■ Document extract ■
┄┄┄┄┄┄

The important lifecycle rule is explicit foreground ownership: a sandbox exists only while a visible sandboxfs run <name> process is running. There is no hidden sandboxfsd, no automatic daemon startup, and no global list command.

Basic usage

Start a foreground sandbox session in one terminal:

sandboxfs run demo

In another terminal, map local data into the sandbox and expose it through FUSE:

DEMO_MNT="$(mktemp -d)"
sandboxfs demo mount /some/local/dir /
sandboxfs demo attach "$DEMO_MNT"
ls "$DEMO_MNT"
cat "$DEMO_MNT/file.txt"

Unmount one attach point:

sandboxfs demo detach "$DEMO_MNT"
rmdir "$DEMO_MNT"

Stop the foreground session and drop all in-memory state:

sandboxfs demo destroy

Ctrl-C in the sandboxfs run demo terminal also stops the session.

Commands

sandboxfs run <name>
sandboxfs <name> destroy
sandboxfs <name> attach <mountpoint>
sandboxfs <name> detach <mountpoint>
sandboxfs <name> mount <local> <on_fs>
sandboxfs <name> mount
sandboxfs <name> umount <on_fs>
sandboxfs <name> hide <on_fs>
sandboxfs <name> protect-read <pattern>
sandboxfs <name> protect-write <pattern>
sandboxfs <name> unprotect-read <pattern>
sandboxfs <name> unprotect-write <pattern>
sandboxfs <name> list-protection [--read] [--write]
sandboxfs <name> chmod ...
sandboxfs <name> chown ...
sandboxfs <name> chattr ...
sandboxfs <name> allow [operation_id]
sandboxfs <name> allow <operation_id> [--path <sandbox-glob>] [--duration[=<duration>]] [--tree]
sandboxfs <name> allow --do-nothing <operation_id>
sandboxfs <name> deny <operation_id>
sandboxfs <name> cancel <operation_id>
sandboxfs <name> cancel-all [mountpoint]
sandboxfs <name> monitor [-f]
sandboxfs <name> metadata
sandboxfs-access-tui <name>

mount without arguments lists mappings and hide rules for the sandbox. allow without arguments lists pending authorization requests.

Overlay and hide behavior

Mappings are added with:

sandboxfs demo mount <local_path> <sandbox_path>

Later mappings overlay earlier mappings, similar to mounts. Intermediate sandbox directories that do not exist in the underlying local filesystems are virtual, in-memory directories.

Hide a sandbox subtree with:

sandboxfs demo hide /path/in/sandbox

A hide rule removes that path and descendants from visibility until a newer mapping covers that path again.

┄┄┄┄┄┄

■ Job 1 ■
Copy the part of the sandboxfs usage text between "mount without arguments" and "virtual, in-memory directories.", inclusive.
■ Job 2 ■
Recast the records from the line holding "Image resolution: width=690" through the last line of the records, inclusive, as a JSON list of strings with one string per line and no blank lines. Leave the pictures out of the answer.

┄┄┄┄┄┄

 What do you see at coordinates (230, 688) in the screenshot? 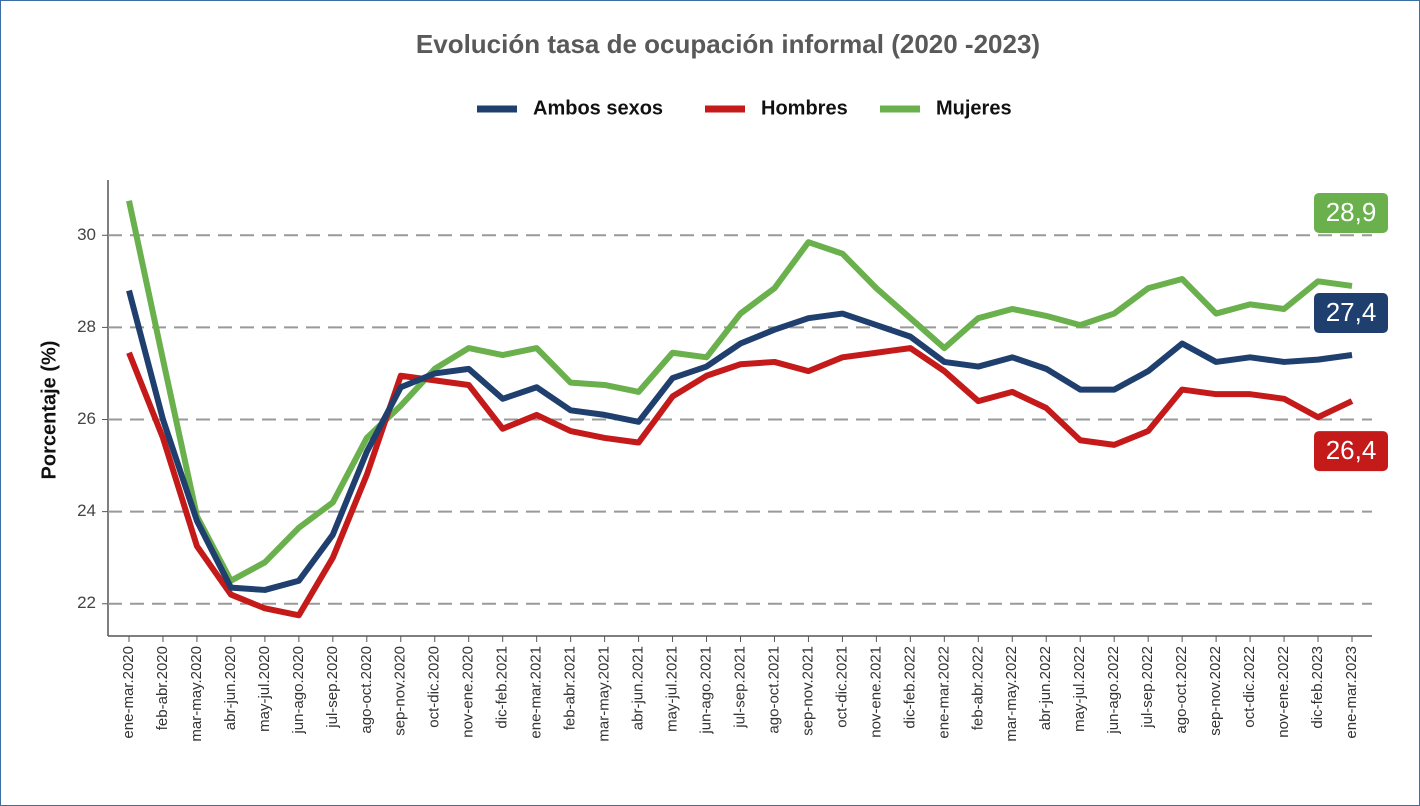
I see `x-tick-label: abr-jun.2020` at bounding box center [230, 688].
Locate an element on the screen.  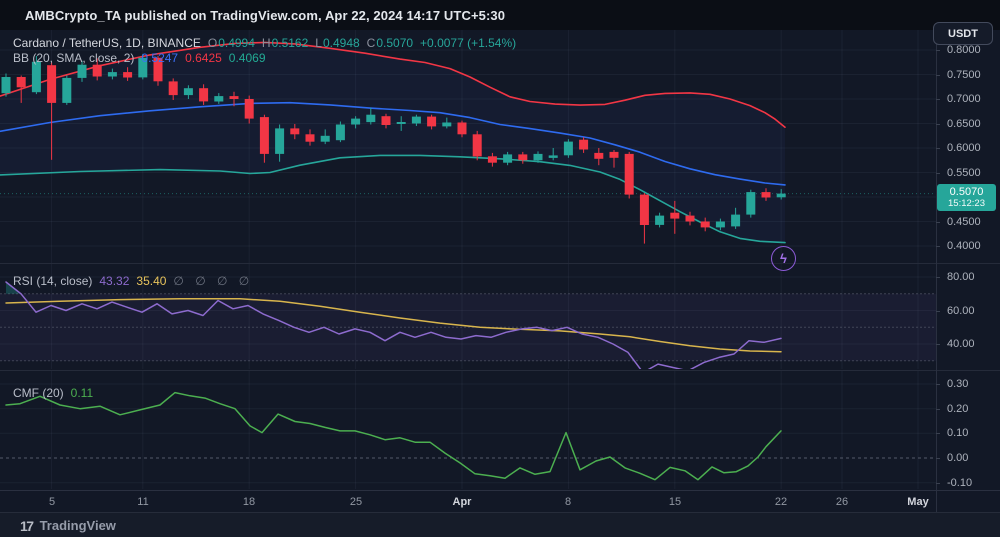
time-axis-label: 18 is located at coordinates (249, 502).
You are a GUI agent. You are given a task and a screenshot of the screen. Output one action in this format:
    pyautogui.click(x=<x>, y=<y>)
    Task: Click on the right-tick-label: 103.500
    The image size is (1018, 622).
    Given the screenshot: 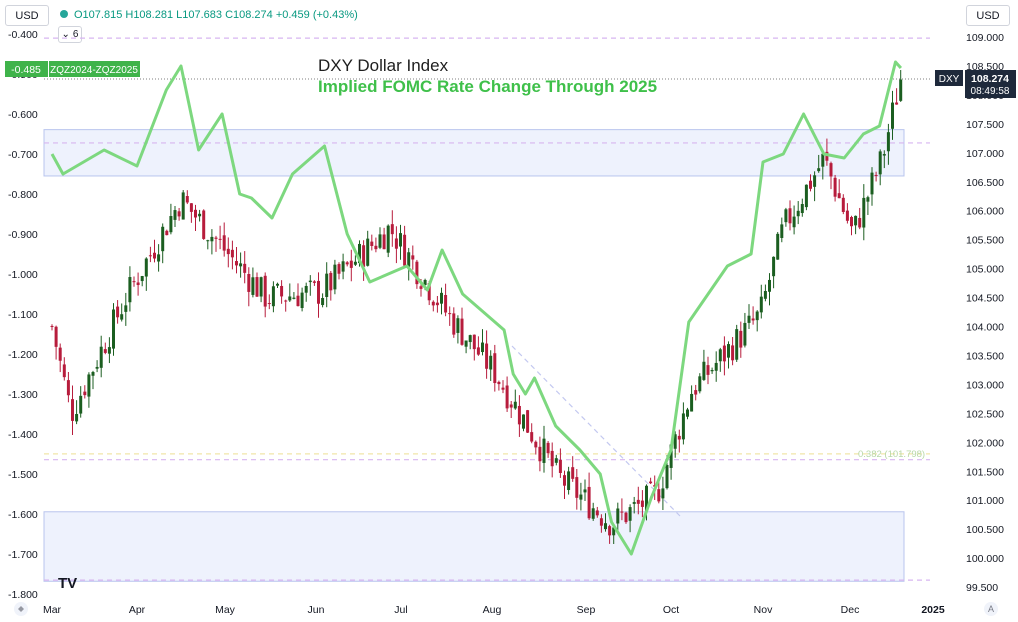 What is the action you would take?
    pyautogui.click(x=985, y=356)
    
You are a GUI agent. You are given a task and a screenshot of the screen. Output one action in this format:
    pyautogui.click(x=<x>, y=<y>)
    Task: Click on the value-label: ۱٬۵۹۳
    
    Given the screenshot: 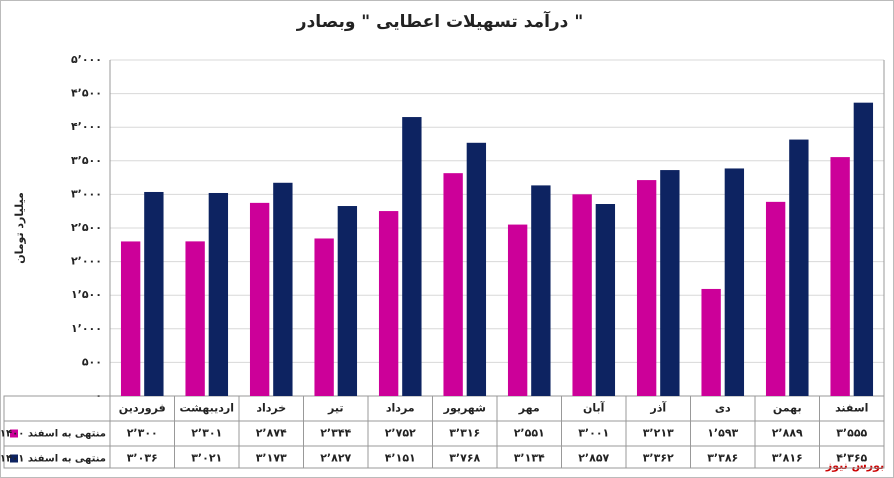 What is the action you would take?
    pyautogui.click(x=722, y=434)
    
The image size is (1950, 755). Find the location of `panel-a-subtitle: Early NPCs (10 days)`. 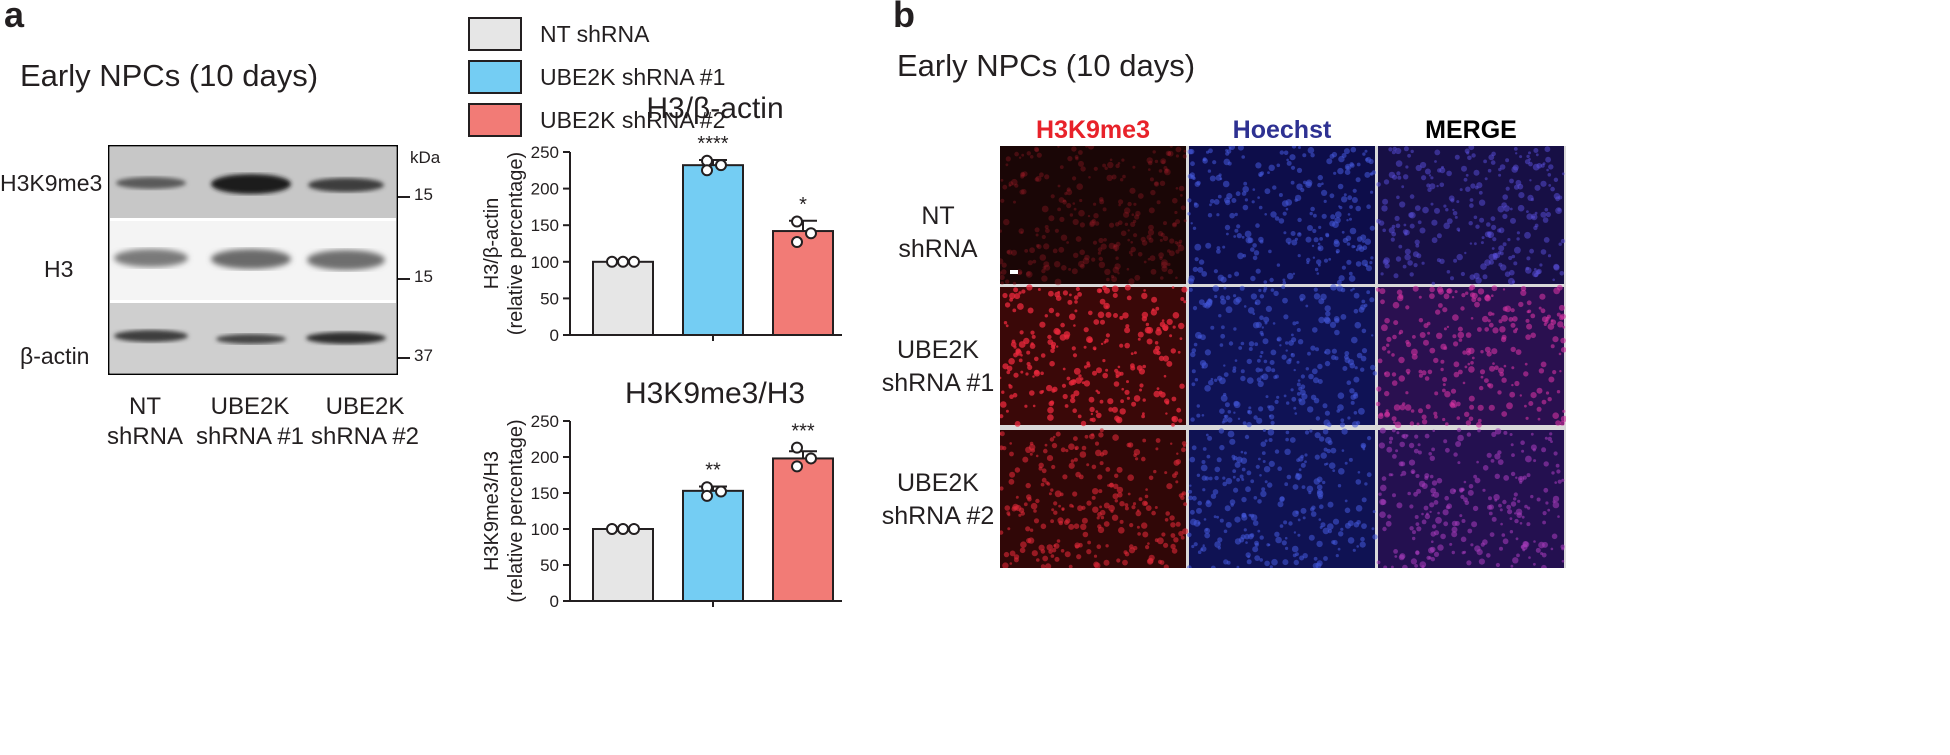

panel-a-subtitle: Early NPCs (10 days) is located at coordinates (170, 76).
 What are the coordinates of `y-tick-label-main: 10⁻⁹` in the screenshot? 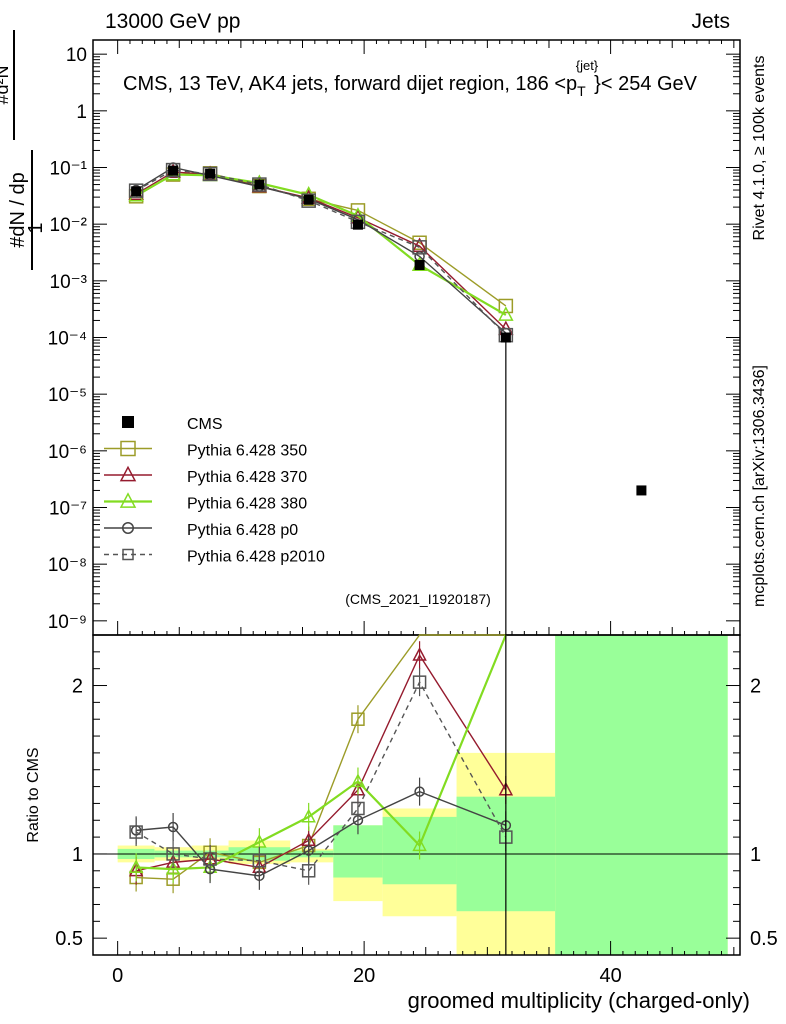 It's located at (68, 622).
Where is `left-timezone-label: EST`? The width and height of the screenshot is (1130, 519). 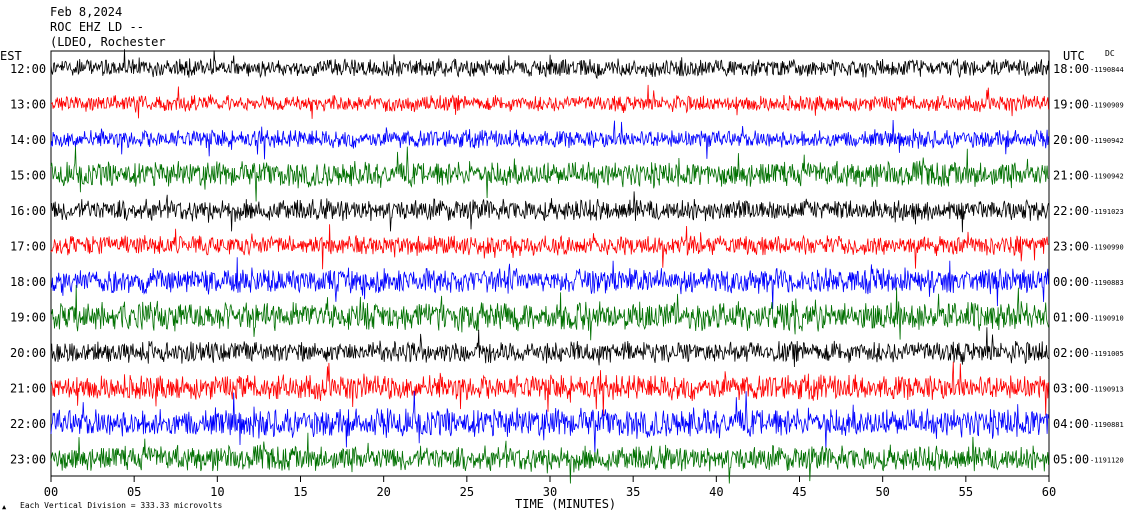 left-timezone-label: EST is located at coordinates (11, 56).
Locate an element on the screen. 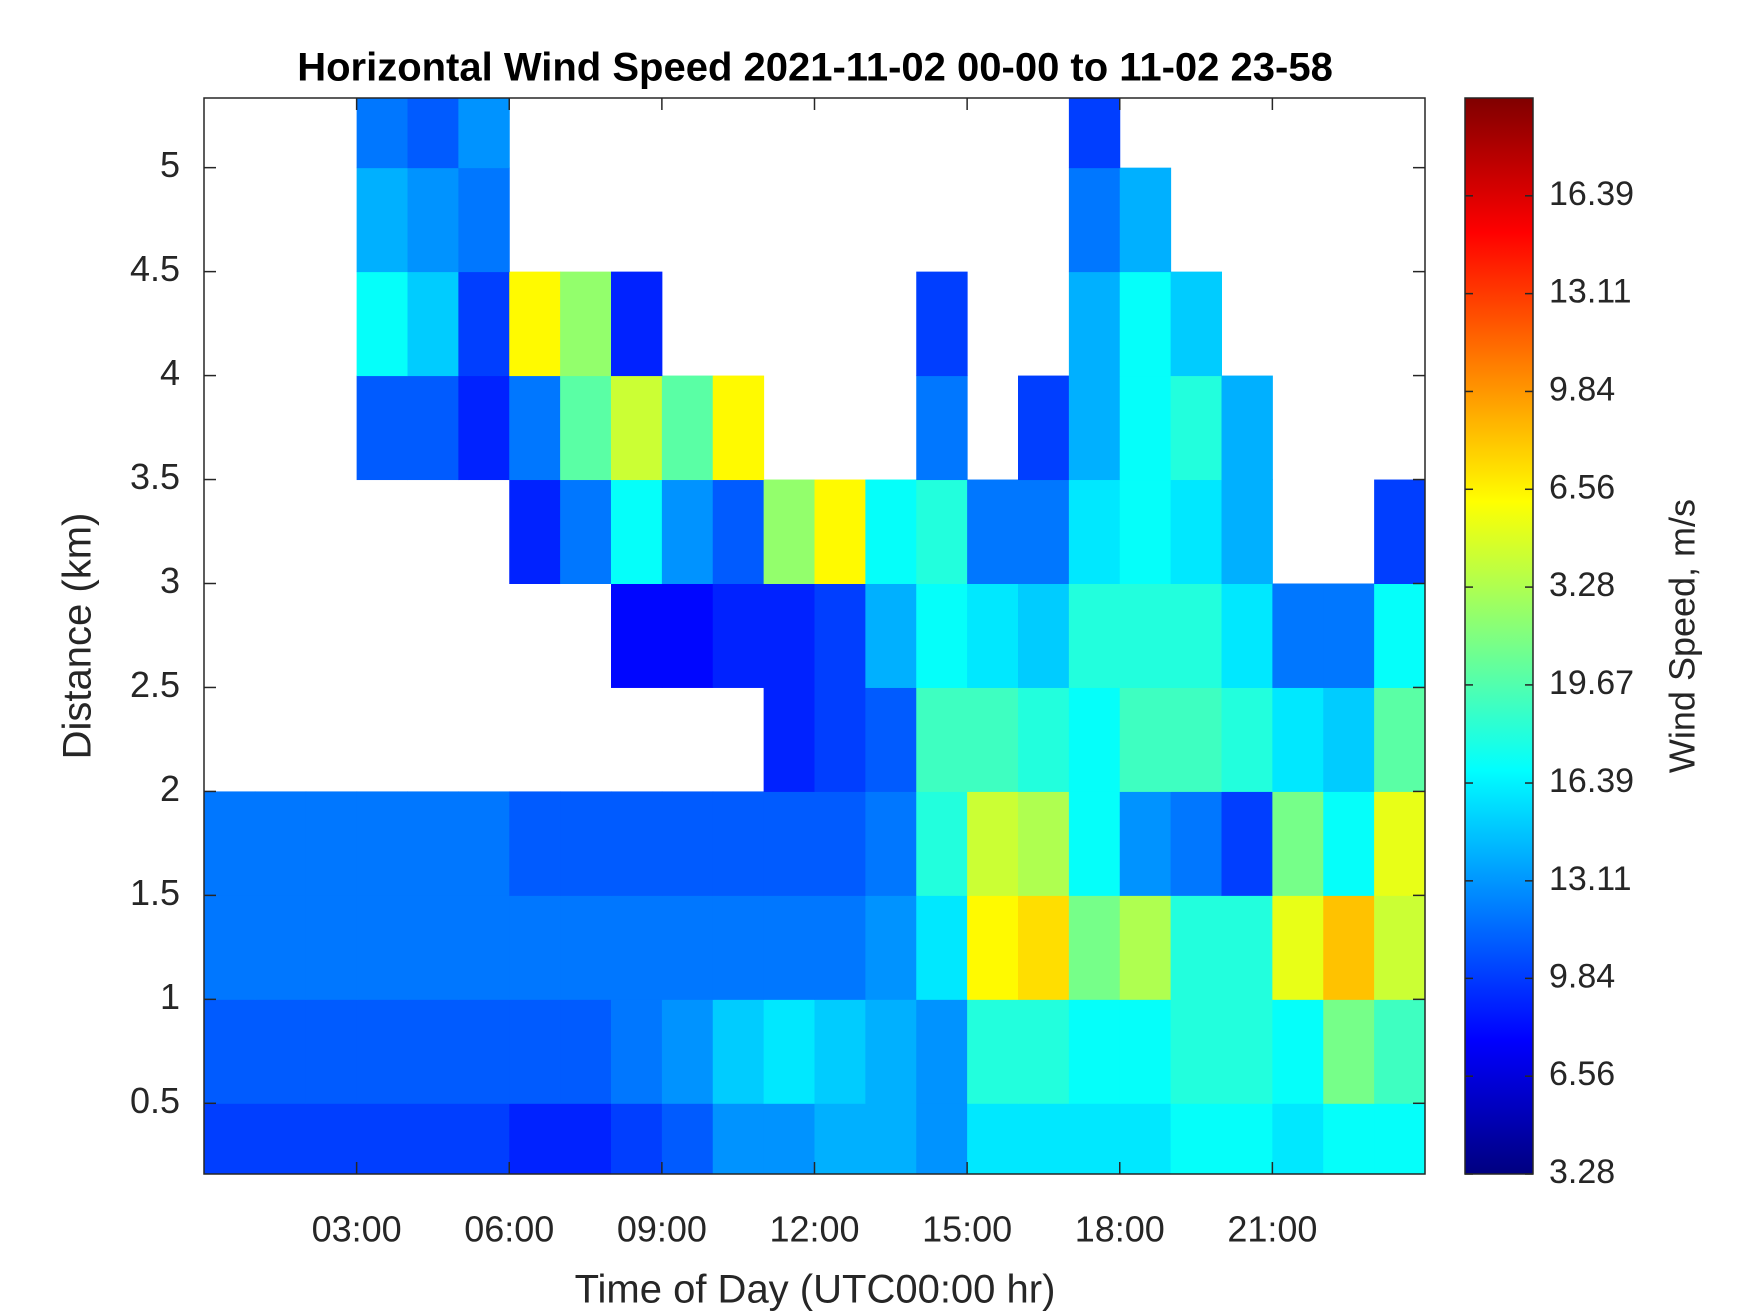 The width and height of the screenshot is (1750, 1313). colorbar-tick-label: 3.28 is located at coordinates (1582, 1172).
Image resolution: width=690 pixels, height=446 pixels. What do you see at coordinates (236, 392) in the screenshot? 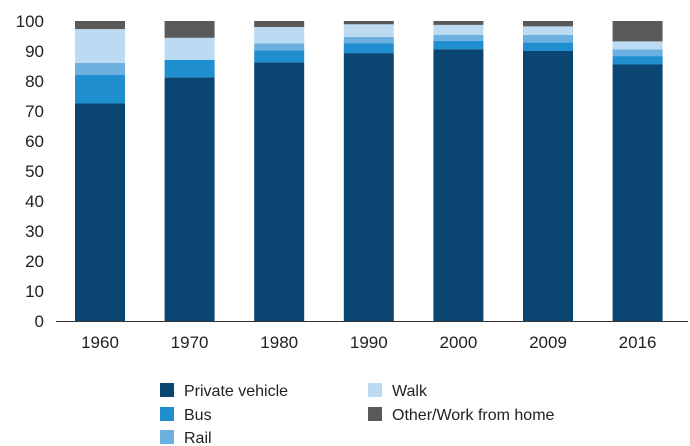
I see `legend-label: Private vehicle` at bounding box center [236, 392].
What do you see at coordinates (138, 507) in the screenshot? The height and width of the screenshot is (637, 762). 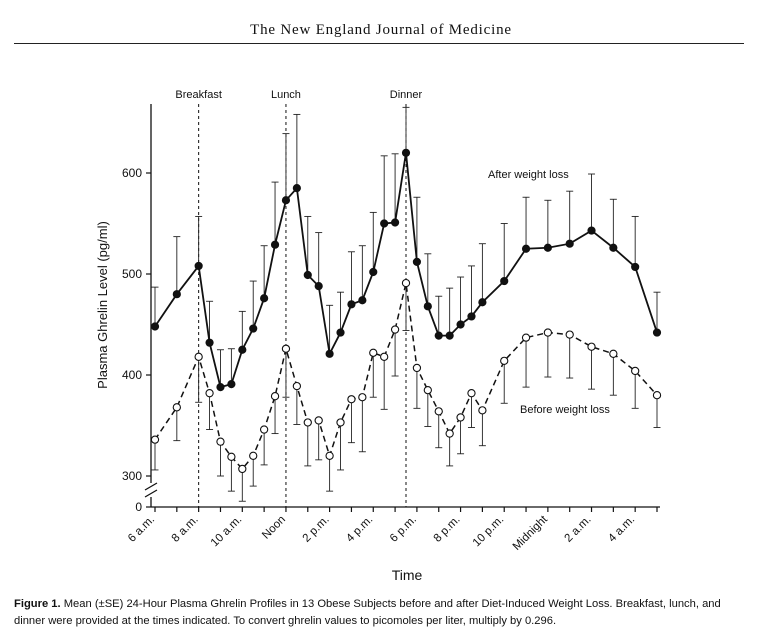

┄┄┄┄┄┄

■ Output 1 ■
mount without arguments lists mappings and hide rules for the sandbox. allow without arguments lists pending authorization requests.

Overlay and hide behavior

Mappings are added with:

sandboxfs demo mount <local_path> <sandbox_path>

Later mappings overlay earlier mappings, similar to mounts. Intermediate sandbox directories that do not exist in the underlying local filesystems are virtual, in-memory directories.

■ Output 2 ■
[
  "Image resolution: width=690 pixels, height=446 pixels. What do you see at coordinates (236, 392) in the screenshot? ",
  "I see `legend-label: Private vehicle` at bounding box center [236, 392].",
  "What do you see at coordinates (138, 507) in the screenshot? The height and width of the screenshot is (637, 762). "
]